Fitness Cost Due to Mutations in the 16S rRNA Associated with Spectinomycin Resistance in Chlamydia psittaci 6BC

Abstract

The fitness cost of a resistance determinant is the primary parameter that determines its frequency in vivo. As a model for analysis of the impact of drug resistance mutations on the intracellular life cycle of Chlamydia spp., we studied the growth of four genetically defined spectinomycin-resistant (Spc ^r ) clonal variants of Chlamydia psittaci 6BC isolated in the plaque assay. The development of each variant was monitored over 46 h postinfection in the absence of drug, either in pure culture or in 1:1 competition with the parent strain. Spc ^r mutations in the 16S rRNA gene at positions 1191 and 1193 were associated with a marked impairment of C.psittaci biological fitness, and the bacteria were severely outcompeted by the wild-type parent. In contrast, mutations at position 1192 had minor effects on the bacterial life cycle, allowing the resistant isolates to compete more efficiently with the wild-type strain. Thus, mutations with a wide range of fitness costs can be selected in the plaque assay, providing a new strategy for prediction and monitoring of the emergence of antibiotic resistance in chlamydiae. So far, drug resistance has not been a serious threat for the treatment of chlamydial infections.

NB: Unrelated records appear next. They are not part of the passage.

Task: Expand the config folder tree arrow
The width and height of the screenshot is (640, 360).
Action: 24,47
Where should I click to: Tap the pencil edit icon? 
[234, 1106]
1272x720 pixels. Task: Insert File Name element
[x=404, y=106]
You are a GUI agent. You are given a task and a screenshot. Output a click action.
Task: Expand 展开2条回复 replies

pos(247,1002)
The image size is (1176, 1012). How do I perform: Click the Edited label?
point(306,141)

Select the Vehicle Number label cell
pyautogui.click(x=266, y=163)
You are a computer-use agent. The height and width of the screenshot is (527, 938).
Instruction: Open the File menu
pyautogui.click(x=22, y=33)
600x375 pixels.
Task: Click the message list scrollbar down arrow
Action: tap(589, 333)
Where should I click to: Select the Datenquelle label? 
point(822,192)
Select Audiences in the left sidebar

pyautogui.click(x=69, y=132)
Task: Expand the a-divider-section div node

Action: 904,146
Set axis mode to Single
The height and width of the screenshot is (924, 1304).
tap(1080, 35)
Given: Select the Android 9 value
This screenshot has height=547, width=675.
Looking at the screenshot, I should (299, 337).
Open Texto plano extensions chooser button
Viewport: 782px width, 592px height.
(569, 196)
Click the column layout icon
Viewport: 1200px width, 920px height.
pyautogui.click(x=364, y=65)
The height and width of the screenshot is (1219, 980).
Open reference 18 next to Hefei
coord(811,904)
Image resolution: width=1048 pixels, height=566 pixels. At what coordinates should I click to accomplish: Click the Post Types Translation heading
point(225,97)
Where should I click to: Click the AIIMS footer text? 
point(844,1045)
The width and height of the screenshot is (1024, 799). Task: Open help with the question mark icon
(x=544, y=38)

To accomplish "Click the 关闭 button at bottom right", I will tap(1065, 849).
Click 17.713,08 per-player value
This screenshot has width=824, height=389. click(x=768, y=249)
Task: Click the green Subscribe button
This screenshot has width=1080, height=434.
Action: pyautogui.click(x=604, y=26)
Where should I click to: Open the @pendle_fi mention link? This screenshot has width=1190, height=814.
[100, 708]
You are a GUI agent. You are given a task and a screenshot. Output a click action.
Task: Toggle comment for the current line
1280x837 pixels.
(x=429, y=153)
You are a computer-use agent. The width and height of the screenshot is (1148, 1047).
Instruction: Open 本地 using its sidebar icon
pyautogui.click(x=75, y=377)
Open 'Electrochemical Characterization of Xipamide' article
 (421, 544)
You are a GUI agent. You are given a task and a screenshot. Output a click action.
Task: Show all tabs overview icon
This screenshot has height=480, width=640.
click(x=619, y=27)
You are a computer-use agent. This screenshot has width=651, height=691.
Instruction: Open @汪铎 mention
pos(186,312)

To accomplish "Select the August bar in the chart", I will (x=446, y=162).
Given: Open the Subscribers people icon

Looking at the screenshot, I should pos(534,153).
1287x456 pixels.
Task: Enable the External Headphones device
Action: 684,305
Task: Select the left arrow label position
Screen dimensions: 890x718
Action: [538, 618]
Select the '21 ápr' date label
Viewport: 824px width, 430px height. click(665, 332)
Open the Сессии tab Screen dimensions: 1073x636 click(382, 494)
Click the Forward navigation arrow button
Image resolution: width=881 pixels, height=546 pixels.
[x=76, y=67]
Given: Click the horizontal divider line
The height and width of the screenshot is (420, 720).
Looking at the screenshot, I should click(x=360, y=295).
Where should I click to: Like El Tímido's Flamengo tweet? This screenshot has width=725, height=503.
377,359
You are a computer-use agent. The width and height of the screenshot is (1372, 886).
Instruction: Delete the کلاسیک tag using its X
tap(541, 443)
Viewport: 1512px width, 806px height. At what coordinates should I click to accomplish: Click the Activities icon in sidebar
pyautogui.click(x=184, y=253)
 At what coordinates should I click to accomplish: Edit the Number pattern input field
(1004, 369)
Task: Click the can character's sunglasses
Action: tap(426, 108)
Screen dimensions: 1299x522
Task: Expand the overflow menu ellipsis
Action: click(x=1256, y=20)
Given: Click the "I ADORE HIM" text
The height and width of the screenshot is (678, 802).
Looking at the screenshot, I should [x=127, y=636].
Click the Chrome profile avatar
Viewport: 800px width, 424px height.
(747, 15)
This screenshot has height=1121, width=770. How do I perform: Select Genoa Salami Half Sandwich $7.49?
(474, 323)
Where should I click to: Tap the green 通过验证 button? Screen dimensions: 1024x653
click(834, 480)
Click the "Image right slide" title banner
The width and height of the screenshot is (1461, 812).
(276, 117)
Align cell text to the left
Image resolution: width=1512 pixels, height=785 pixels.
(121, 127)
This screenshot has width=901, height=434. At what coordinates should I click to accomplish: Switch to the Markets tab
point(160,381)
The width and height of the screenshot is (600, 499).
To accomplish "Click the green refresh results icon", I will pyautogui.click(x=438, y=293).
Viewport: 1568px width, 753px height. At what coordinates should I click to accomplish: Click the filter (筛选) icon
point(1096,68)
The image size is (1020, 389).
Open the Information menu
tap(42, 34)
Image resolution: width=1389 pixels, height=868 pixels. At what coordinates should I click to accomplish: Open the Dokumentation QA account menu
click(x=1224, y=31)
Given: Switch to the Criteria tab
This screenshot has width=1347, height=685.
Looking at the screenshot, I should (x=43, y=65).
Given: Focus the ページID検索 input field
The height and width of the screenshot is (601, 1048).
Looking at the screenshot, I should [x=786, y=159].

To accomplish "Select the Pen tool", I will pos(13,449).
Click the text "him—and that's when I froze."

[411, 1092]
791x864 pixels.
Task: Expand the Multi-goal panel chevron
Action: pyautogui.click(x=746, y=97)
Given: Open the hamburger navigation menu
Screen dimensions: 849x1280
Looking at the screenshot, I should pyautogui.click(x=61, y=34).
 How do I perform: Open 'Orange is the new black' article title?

Tetracycline is an effective antichlamydial drug that targets 16S rRNA. Attempts to isolate spontaneous tetracycline-resistant mutants of C. psittaci 6BC revealed a frequency −9 . We suggest that the rarity of genotypic antibiotic resistance among chlamydial clinical isolates reflects the deleterious effects of such mutations on the fitness of these obligate intracellular bacteria in the host.